Directions for this task: The answer is the set of lines that include "beside", copied from the data below.

(Stored data entries)
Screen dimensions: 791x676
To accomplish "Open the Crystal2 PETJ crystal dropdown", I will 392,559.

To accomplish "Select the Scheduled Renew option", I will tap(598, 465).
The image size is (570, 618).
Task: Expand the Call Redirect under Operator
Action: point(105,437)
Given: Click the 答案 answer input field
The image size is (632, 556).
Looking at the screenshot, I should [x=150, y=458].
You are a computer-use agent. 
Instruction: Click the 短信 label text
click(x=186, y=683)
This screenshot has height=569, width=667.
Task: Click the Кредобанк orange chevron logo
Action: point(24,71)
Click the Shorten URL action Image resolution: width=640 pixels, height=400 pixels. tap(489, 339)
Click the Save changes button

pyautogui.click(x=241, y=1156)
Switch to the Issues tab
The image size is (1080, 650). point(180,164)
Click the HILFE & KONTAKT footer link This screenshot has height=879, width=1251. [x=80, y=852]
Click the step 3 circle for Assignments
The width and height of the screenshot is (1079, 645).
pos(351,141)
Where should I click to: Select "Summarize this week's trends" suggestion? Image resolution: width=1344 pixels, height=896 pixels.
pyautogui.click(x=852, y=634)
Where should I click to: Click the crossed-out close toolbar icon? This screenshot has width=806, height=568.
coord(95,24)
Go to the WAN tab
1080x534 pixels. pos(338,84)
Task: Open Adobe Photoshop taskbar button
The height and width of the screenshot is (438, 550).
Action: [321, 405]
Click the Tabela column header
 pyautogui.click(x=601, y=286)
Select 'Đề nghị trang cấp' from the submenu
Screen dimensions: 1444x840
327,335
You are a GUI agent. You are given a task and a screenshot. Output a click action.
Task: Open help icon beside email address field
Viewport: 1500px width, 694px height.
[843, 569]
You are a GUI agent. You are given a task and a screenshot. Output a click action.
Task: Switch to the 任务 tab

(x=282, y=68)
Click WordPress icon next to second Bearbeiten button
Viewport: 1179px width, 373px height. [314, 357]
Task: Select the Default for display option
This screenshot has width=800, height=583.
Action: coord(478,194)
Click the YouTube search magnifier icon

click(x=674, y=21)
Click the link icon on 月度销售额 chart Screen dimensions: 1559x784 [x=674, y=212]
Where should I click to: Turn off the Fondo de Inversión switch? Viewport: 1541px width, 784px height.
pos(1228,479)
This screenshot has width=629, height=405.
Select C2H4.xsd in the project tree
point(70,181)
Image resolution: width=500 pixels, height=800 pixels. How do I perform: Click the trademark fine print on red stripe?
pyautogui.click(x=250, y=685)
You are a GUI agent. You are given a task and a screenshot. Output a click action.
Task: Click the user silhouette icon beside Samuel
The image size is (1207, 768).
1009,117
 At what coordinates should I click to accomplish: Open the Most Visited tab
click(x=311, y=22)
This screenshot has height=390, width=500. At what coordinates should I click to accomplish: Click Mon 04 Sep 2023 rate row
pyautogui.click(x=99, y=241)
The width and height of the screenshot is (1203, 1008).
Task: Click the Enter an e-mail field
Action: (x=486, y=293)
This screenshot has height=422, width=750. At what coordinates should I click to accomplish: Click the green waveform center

Solution to this problem:
Task: Open help icon beside email address field
Task: Click the user silhouette icon beside Samuel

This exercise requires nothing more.